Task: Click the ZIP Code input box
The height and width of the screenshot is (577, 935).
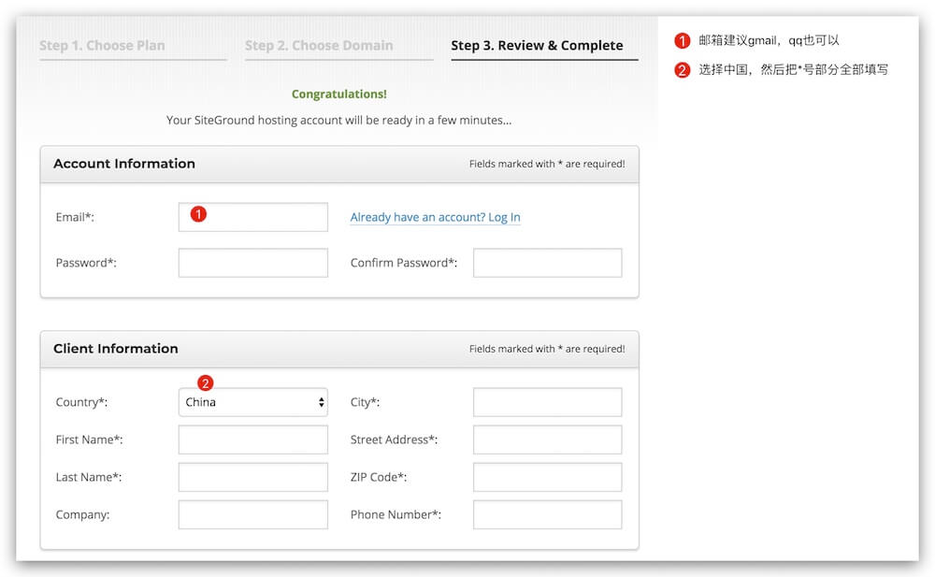Action: pos(547,477)
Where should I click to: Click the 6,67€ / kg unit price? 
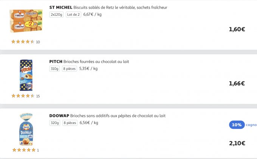click(92, 15)
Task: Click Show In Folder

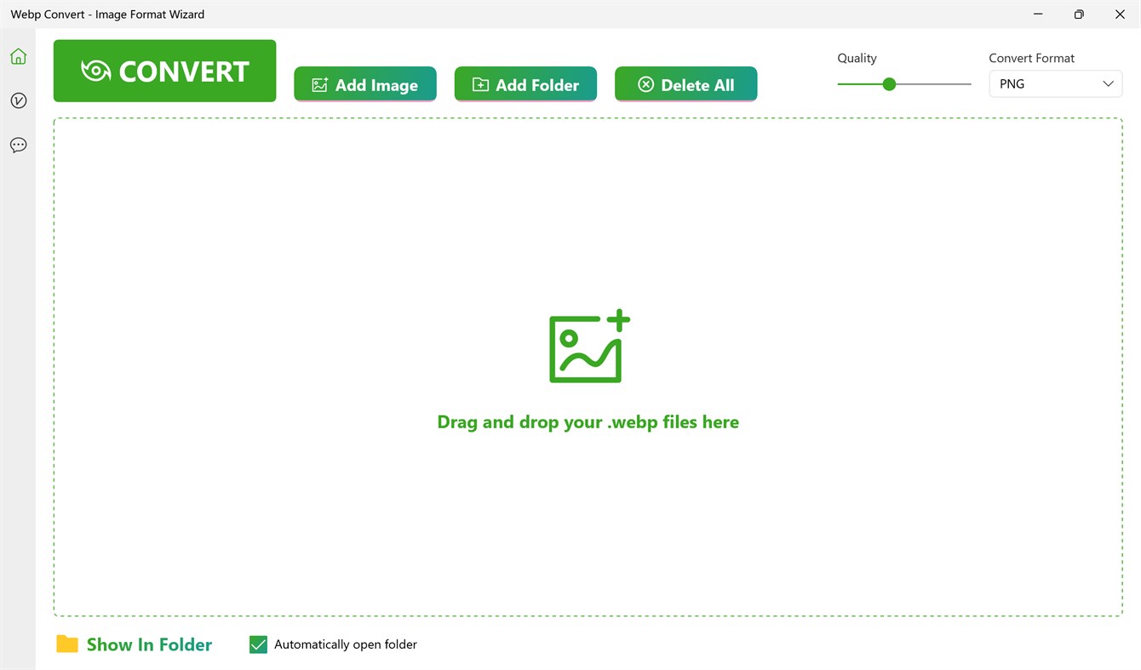Action: (x=149, y=644)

---------------

■ Your instructions ■
Only the text of the entries above is to be given again, exactly, with the pictures left out.

■ Exercise output ■
Task: Click the ZIP Code input box
The height and width of the screenshot is (577, 935).
Action: pos(547,477)
Where should I click to: Click the 6,67€ / kg unit price? 
click(92, 15)
Task: Click Show In Folder

Action: (x=149, y=644)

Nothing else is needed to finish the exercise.